▼▼▼

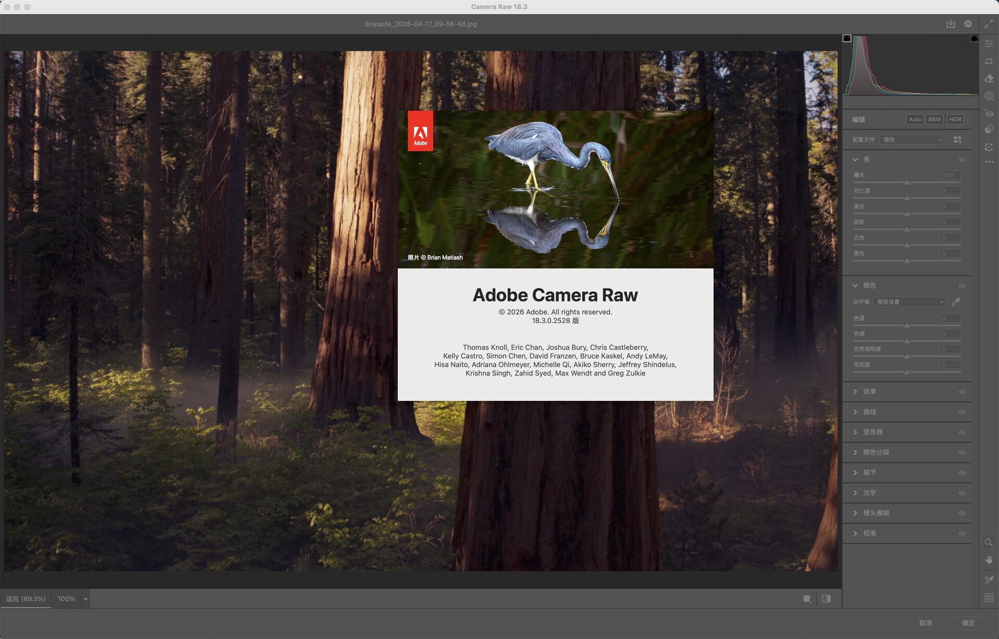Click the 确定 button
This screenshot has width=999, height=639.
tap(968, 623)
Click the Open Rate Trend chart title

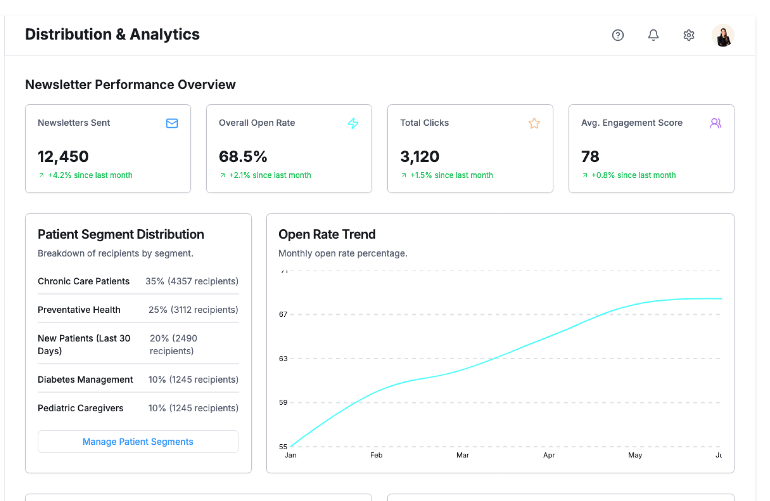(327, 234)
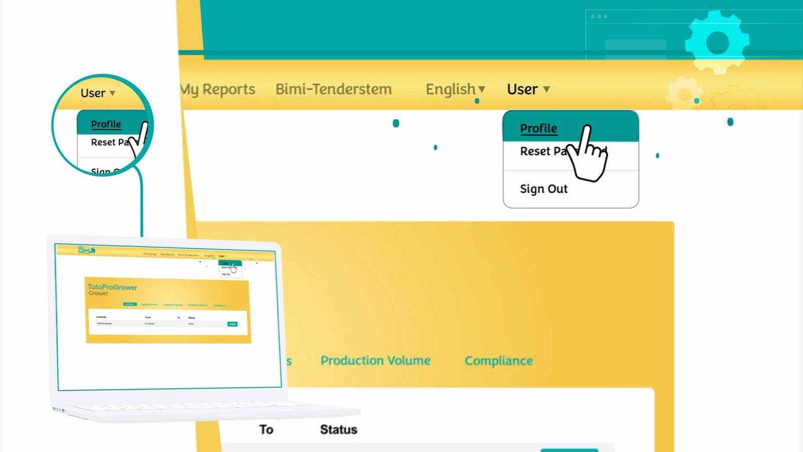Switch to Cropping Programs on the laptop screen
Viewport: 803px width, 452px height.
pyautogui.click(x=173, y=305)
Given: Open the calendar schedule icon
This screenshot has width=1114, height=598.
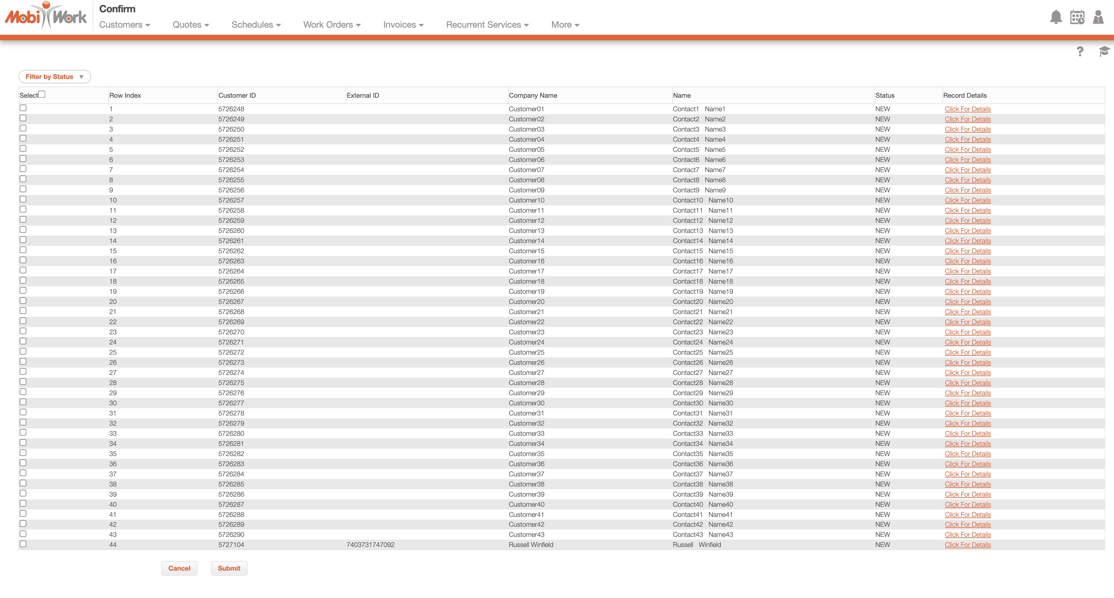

▲▲▲

- REQUIRED ACTION
No pictures go in the copy. Output exactly the lines from the line containing "Click the Open Rate Trend chart title" through the end of the listing above.

- ANSWER FOR THE TASK
Click the Open Rate Trend chart title

(327, 234)
Switch to Cropping Programs on the laptop screen
Viewport: 803px width, 452px height.
pyautogui.click(x=173, y=305)
Given: Open the calendar schedule icon
This screenshot has width=1114, height=598.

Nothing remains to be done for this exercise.